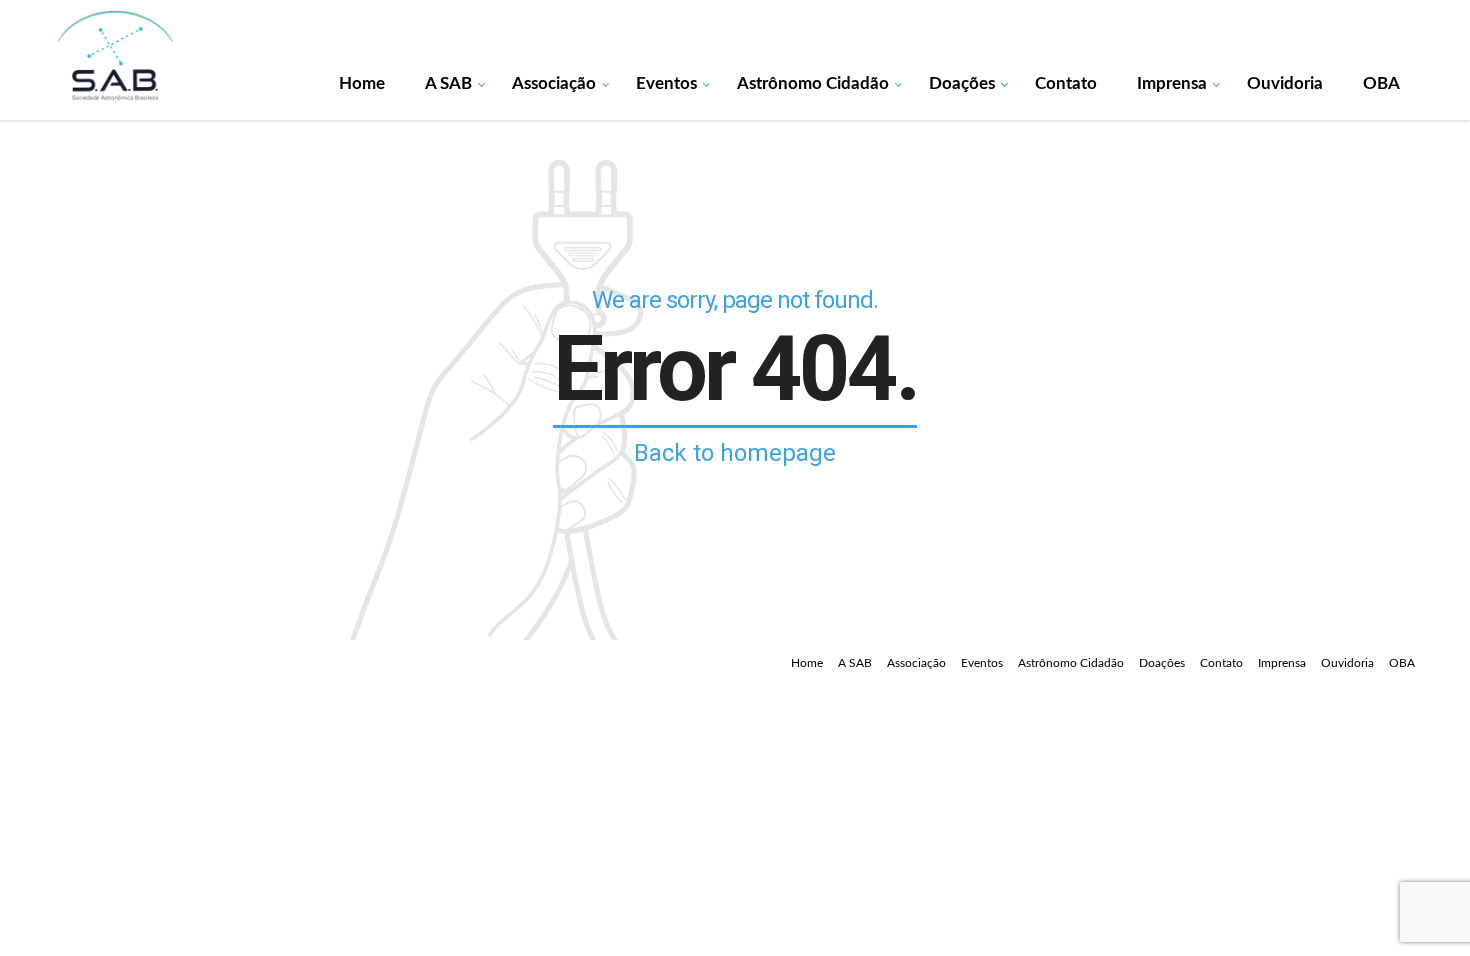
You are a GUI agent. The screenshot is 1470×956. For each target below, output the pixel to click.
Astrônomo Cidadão (813, 83)
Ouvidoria (1285, 83)
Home (362, 83)
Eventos (666, 83)
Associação (554, 83)
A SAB (448, 83)
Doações (962, 83)
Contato (1066, 83)
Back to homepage (735, 453)
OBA (1381, 83)
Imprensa (1172, 83)
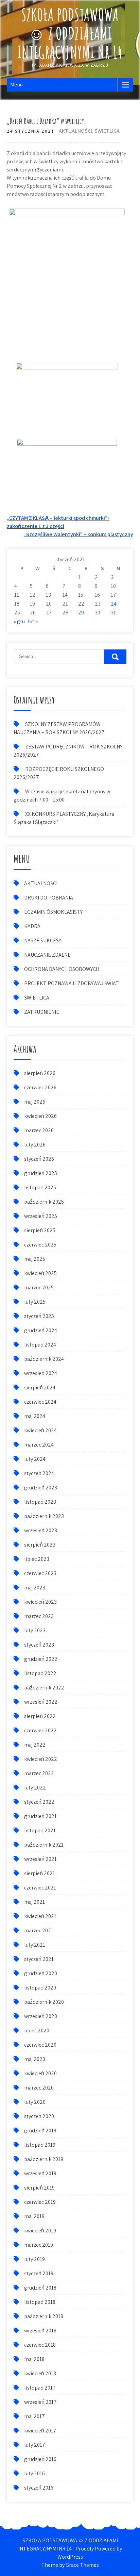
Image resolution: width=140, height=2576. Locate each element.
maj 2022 (35, 1744)
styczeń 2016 (38, 2487)
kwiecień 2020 (40, 2073)
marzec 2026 (39, 1130)
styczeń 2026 (39, 1158)
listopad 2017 (40, 2387)
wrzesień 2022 (40, 1701)
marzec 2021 (38, 1930)
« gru (19, 621)
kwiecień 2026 (40, 1116)
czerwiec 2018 (40, 2344)
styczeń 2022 (39, 1801)
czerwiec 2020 (40, 2044)
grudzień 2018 (40, 2287)
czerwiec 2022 (40, 1730)
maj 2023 (34, 1587)
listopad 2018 (39, 2302)
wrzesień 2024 (40, 1373)
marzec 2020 (39, 2087)
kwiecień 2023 (40, 1601)
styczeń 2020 (39, 2116)
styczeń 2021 (39, 1959)
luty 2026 (35, 1144)
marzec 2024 (39, 1444)
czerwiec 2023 (40, 1573)
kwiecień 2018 (40, 2373)
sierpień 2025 (39, 1230)
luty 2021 (34, 1944)
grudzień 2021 (40, 1816)
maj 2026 (34, 1101)
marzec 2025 (39, 1287)
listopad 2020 (40, 1987)
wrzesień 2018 (40, 2330)
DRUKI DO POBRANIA (48, 897)
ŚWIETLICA (107, 130)
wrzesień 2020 (40, 2016)
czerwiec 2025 (40, 1244)
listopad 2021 (40, 1830)
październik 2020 (44, 2001)
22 (81, 603)
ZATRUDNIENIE (41, 1011)
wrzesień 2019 (40, 2173)
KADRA (32, 926)
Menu (16, 84)
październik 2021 (44, 1844)
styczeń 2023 (39, 1644)
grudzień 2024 (40, 1330)
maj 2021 (34, 1901)
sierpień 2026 (39, 1073)
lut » (33, 621)
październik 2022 (44, 1687)
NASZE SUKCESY (42, 940)
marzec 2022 (39, 1773)
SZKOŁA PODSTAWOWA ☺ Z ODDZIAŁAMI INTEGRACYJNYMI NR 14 (70, 33)
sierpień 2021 (39, 1873)
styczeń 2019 (38, 2273)
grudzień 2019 (40, 2130)
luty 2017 (34, 2444)
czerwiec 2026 (40, 1087)
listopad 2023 (40, 1501)
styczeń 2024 (39, 1473)
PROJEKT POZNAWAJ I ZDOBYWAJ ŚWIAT (71, 983)
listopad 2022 (40, 1673)
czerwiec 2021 (40, 1887)
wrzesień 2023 (40, 1530)
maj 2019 (34, 2216)
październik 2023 (44, 1516)
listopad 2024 (40, 1344)
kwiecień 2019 (40, 2230)
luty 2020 (35, 2102)
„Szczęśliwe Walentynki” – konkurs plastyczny (78, 534)
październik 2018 (43, 2316)
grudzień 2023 (40, 1487)
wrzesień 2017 (40, 2402)
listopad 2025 (40, 1187)
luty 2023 (35, 1630)
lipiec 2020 (36, 2030)
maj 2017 (34, 2416)
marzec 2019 (38, 2244)
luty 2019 (34, 2259)
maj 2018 (34, 2359)
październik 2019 (43, 2159)
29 (81, 612)
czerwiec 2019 (40, 2202)
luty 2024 (35, 1459)
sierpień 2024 (39, 1387)
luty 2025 (35, 1301)
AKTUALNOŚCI (75, 130)
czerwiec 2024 (40, 1401)
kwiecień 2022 (40, 1759)
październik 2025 (44, 1201)
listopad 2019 (39, 2144)
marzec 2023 (39, 1616)
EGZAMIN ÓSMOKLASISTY (53, 911)
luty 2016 (34, 2473)
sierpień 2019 (39, 2187)
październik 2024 (44, 1359)
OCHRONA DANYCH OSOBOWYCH (61, 969)
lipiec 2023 (36, 1559)
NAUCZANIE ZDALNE (47, 954)
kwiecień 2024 (40, 1430)
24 (114, 603)
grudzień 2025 (40, 1173)
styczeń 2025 (39, 1316)
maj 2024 (34, 1416)
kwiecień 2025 (40, 1273)
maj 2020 (34, 2059)
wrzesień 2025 (40, 1216)
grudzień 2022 (40, 1659)
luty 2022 (35, 1787)
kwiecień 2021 (40, 1916)
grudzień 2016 (40, 2459)
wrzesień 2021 (40, 1859)
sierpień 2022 (40, 1716)
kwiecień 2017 (40, 2430)
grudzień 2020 (40, 1973)
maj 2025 (34, 1258)
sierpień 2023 (39, 1544)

_ _ _ _ _

Task >>
Once a line of the records is found to contain "each", copy it out.

Solution for this task >>
You are a GUI agent. The screenshot is 1470×956. For each target below, output the pixel to click.
Image resolution: width=140, height=2576. Locate each element.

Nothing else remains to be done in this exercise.